Syndesmophytes are not present in a subgroup of patients with ankylosing spondylitis (AS) and sacroiliac (SI) joint fusion who have had the disease for 20 years or longer, according to findings from a nested case-control study.
Syndesmophytes did not occur in only 23 (7%) of 354 patients, and these patients without spinal-fusing bone growths were less likely to be female but very likely to be HLA-B27 positive, Lauren K. Ridley, MD, a rheumatologist at the University of Texas Health Science Center at Houston, and colleagues reported in The Journal of Rheumatology.
“Women appear to have a different phenotype in AS; we found that they are less likely to form syndesmophytes despite fused SI joints with at least 20 years of disease duration. We do not understand the reasons behind these differences among the possibilities of genetic, hormonal, and bio-mechanical factors,” the authors wrote.
AS is a heterogenous disease that affects different people in various ways, Dr. Ridley noted. “Prior research has shown that and hasn’t really elucidated how different people manifest their disease. Previous research has shown that women tend to have more nonradiographic spondylitis,” Dr. Ridley said in an interview.
“This is still a very heterogenous disease. We don’t fully understand it, and we don’t know why some patients present with SI joint disease [and] no syndesmophytes, or some patients have the opposite. Truly, we do need to do more studies to find out why some patients behave differently and if there are ways we can try to alter that,” Dr. Ridley continued.
The researchers evaluated 354 patients from the Prospective Study of Outcomes in Ankylosing Spondylitis (PSOAS).

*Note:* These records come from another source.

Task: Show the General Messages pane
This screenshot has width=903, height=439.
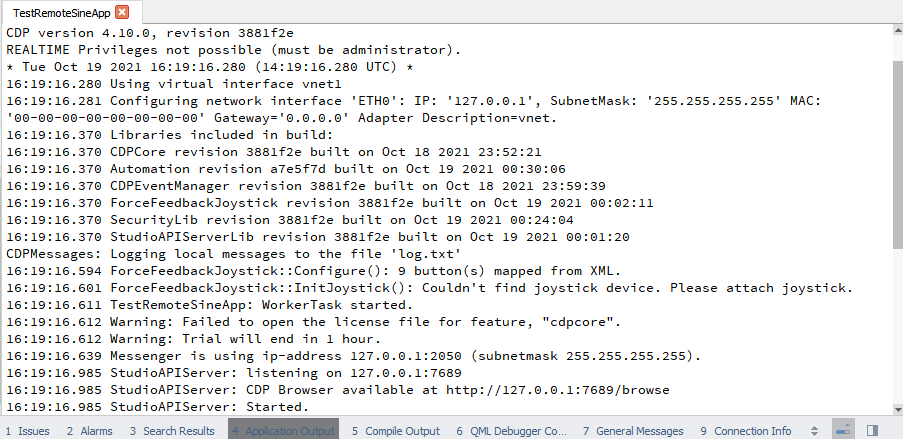Action: pyautogui.click(x=633, y=431)
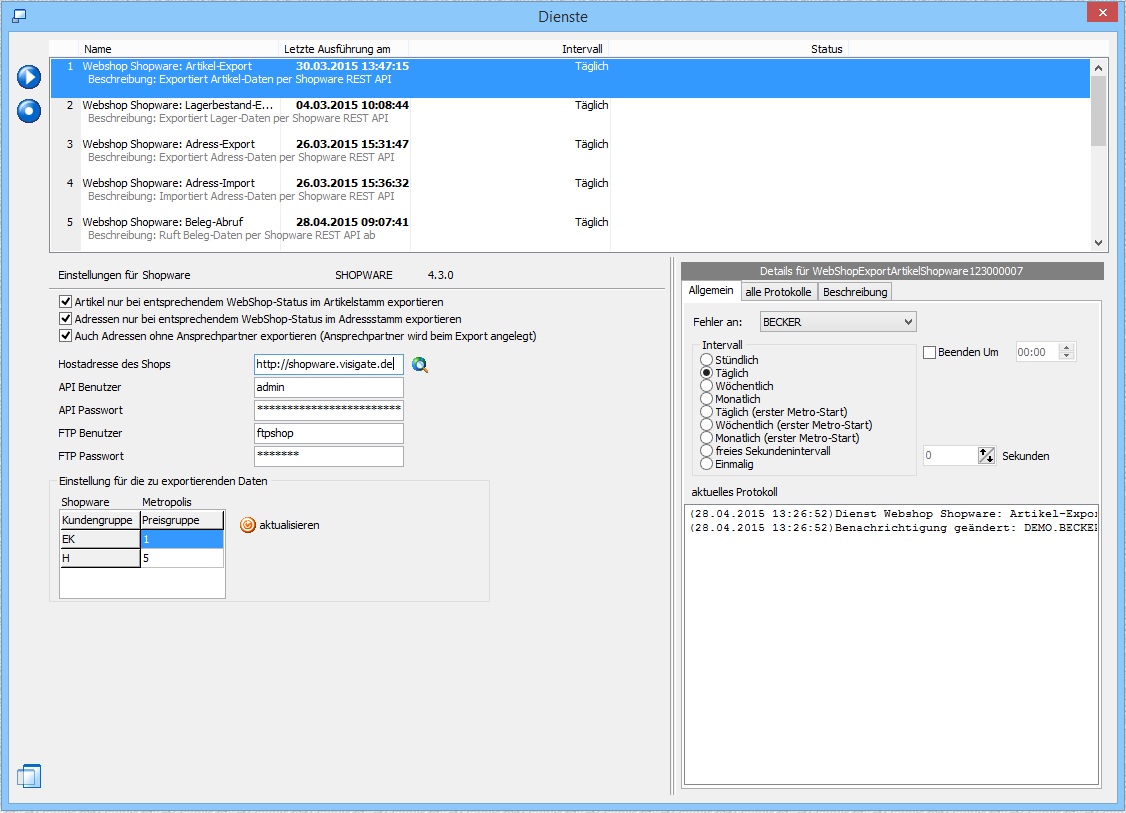The width and height of the screenshot is (1126, 813).
Task: Open the Beschreibung tab
Action: (x=854, y=292)

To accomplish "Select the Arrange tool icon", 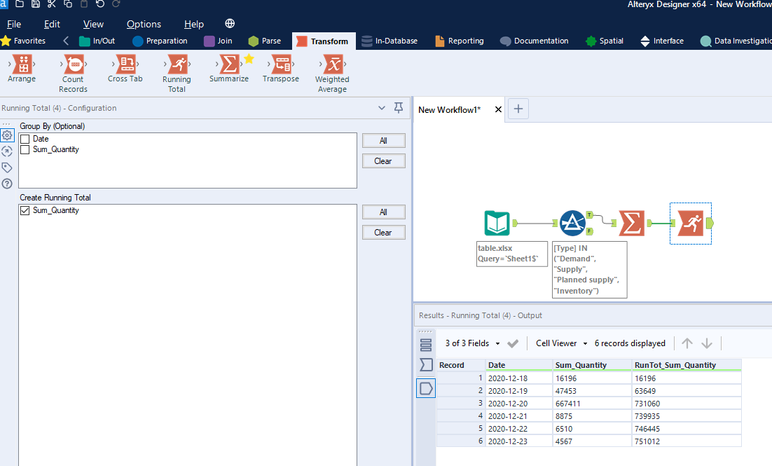I will point(21,65).
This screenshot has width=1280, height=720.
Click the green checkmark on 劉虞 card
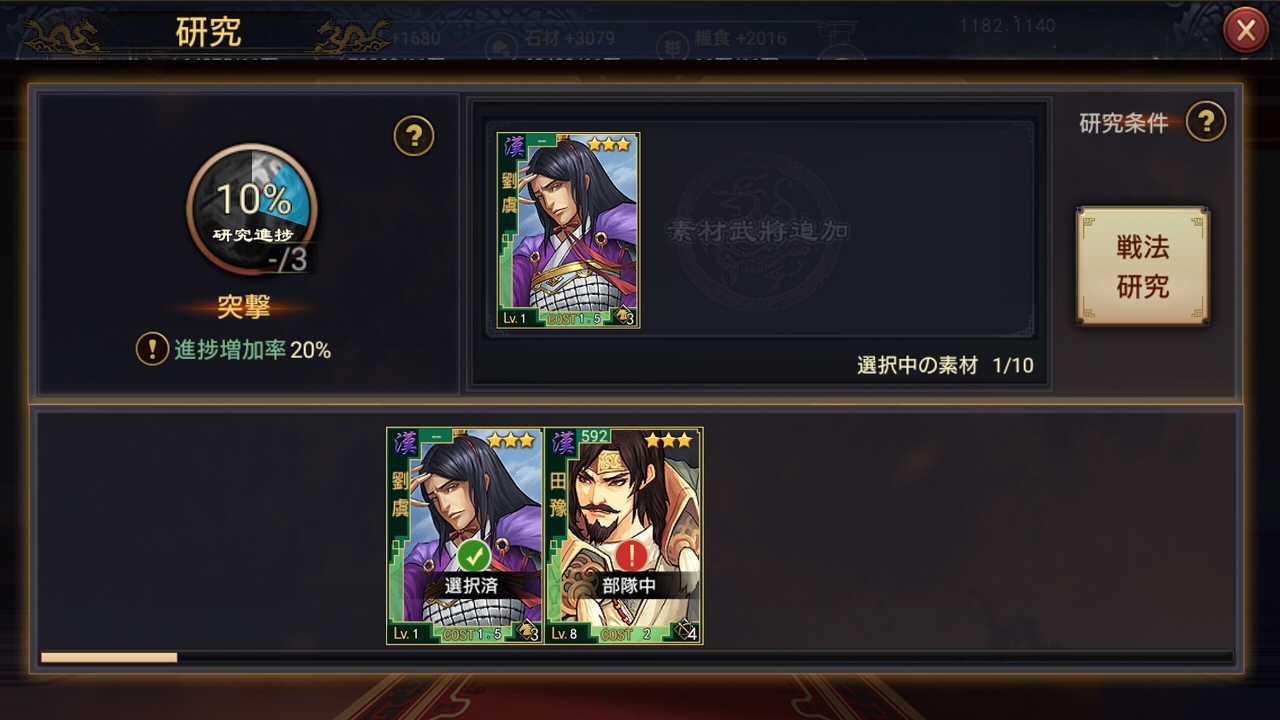tap(473, 555)
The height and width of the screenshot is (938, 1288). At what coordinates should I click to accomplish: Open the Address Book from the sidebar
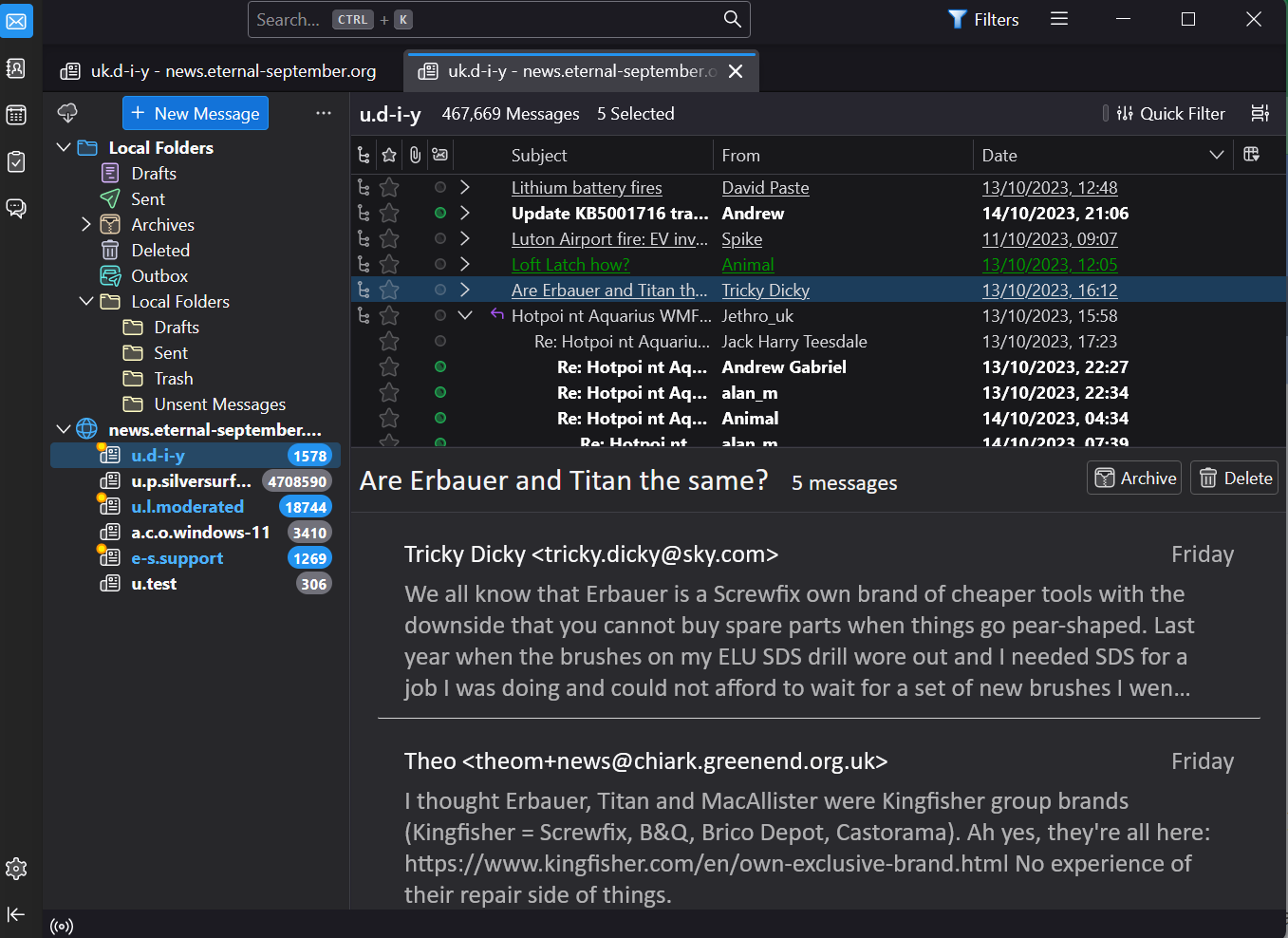pyautogui.click(x=16, y=68)
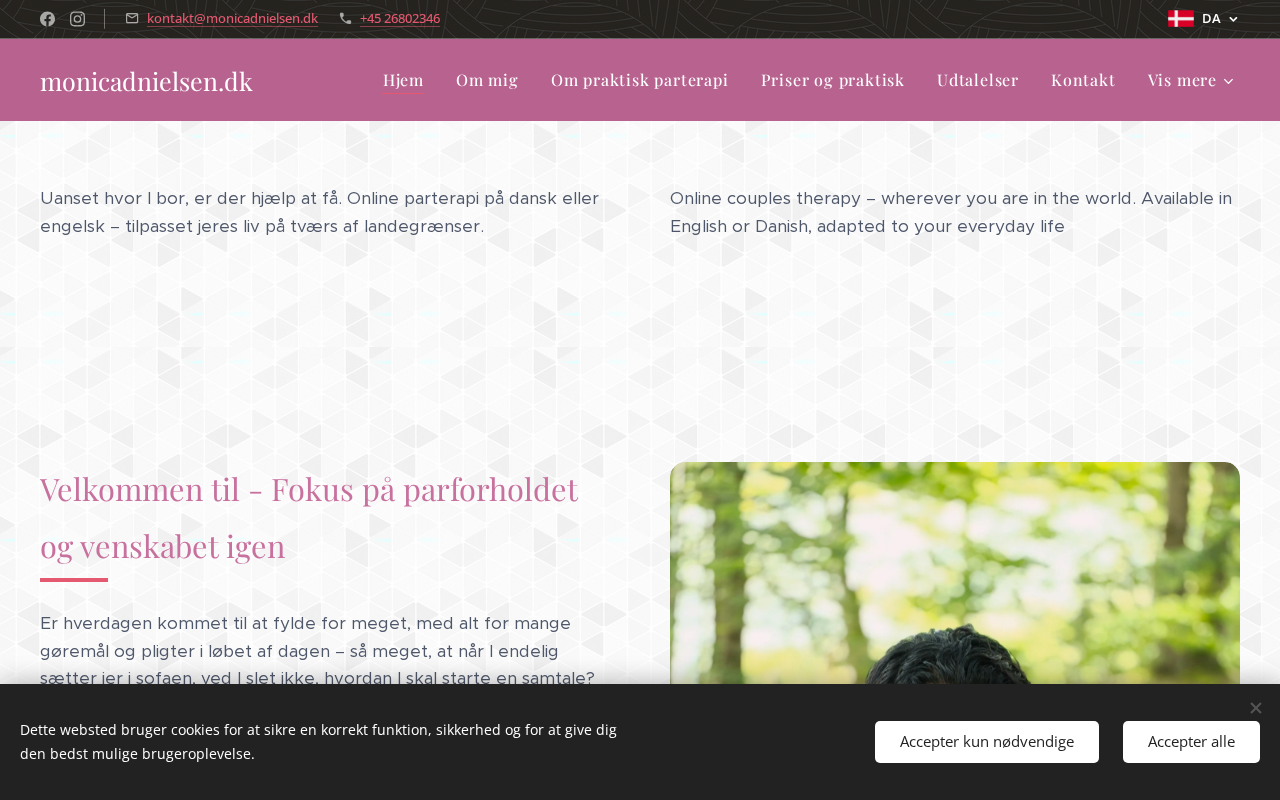1280x800 pixels.
Task: Click the +45 26802346 phone link
Action: [x=400, y=18]
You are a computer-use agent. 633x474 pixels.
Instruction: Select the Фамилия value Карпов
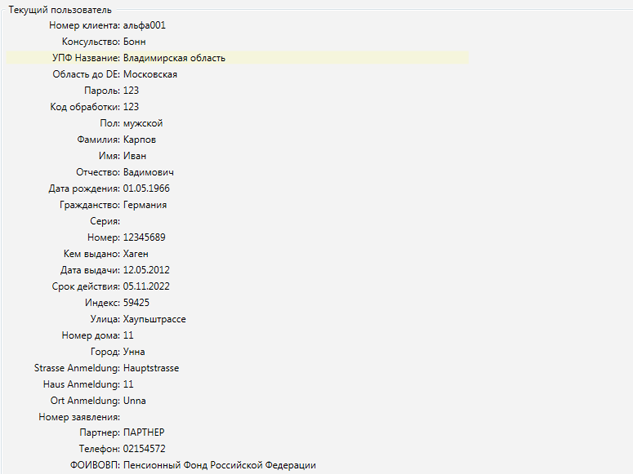pyautogui.click(x=140, y=140)
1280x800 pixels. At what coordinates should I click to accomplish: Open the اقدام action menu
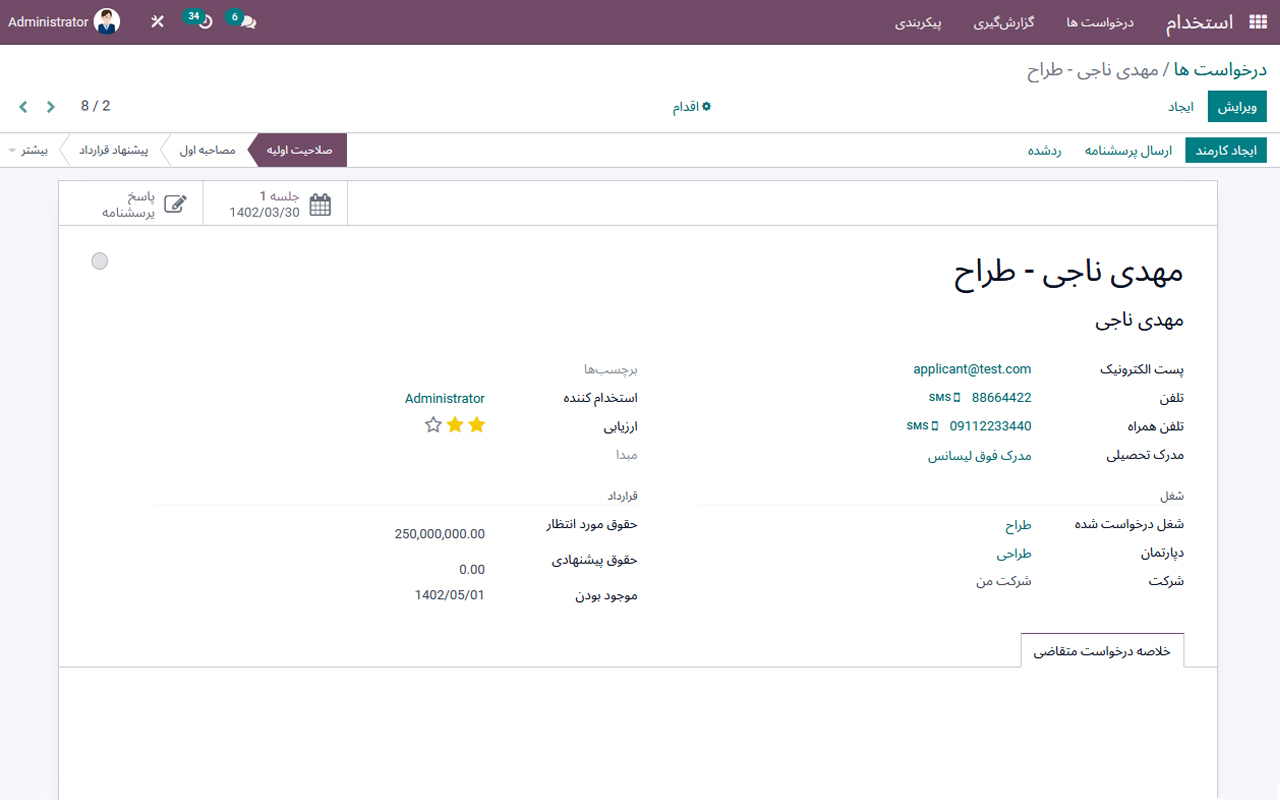coord(691,106)
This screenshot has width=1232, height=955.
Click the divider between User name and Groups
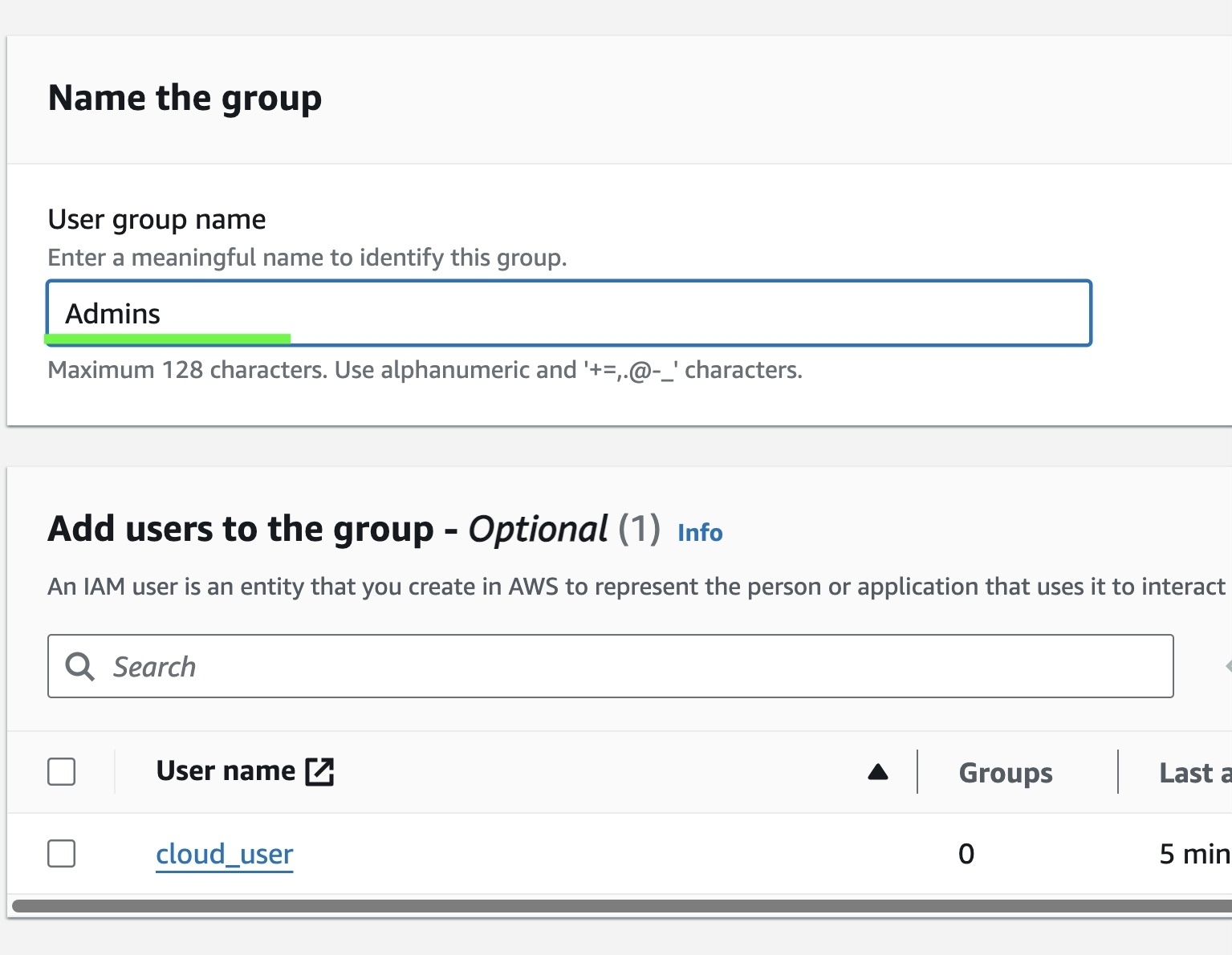pos(917,772)
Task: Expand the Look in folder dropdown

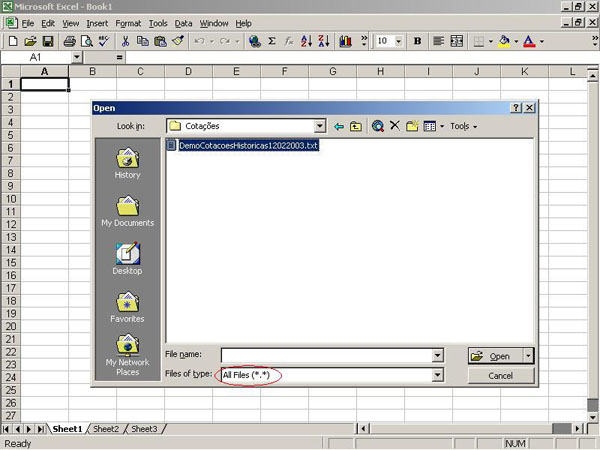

Of these patients, 23 did not have syndesmophytes. Patients were selected if they had fused SI joints (bilateral grade 4 sacroiliac joint disease) and had a disease course lasting 20 years or more. The researchers identified risk factors for syndesmophytes using classification and regression trees (CART) analysis and then reassessed their validity with univariable logistic regression models.
All 23 patients who had no syndesmophytes were HLA-B27 positive, and all patients older than 45 years at symptom onset had syndesmophytes.
The results also highlighted age of disease onset as an important predictor of syndesmophytes in males. Syndesmophytes were less likely to be reported in males with a disease onset at 16 years or younger.
The presence of syndesmophytes was linked with an age older than 16 years at symptom onset (OR, 2.72; 95% confidence interval, 1.15-6.45), and syndesmophytes were less likely to occur among HLA-B27 positive individuals (P = .03).
Females were less likely than males to have syndesmophytes, as verified by univariable analysis (odds ratio, 0.17; 95% confidence interval, 0.07-0.41).
“There is likely a complex interplay of factors leading to differences in radiographic damage between the sacroiliac joints and the spine in AS, and it is interesting to consider if HLA-B27 may have more effect on sacroiliac joint damage than spinal damage,” the authors noted.
Some limitations of the study include the researchers’ choice to compare a subtype with overt spinal involvement and a subtype with limited spinal involvement when other criteria could have been used to separate cases, and their use of the modified Stoke Ankylosing Spondylitis Scoring System (mSaSSS) to examine radiographic changes over time, as the mSaSSS does not take into account radiographic variation in the zygaphophyseal joints and thoracic spine (and were not part of the dataset). Another limitation was the relatively small cohort size, the researchers noted.
“This was a small study, and further studies are needed to elucidate why AS disease may behave differently in this and other subgroups,” Dr. Ridley and colleagues concluded.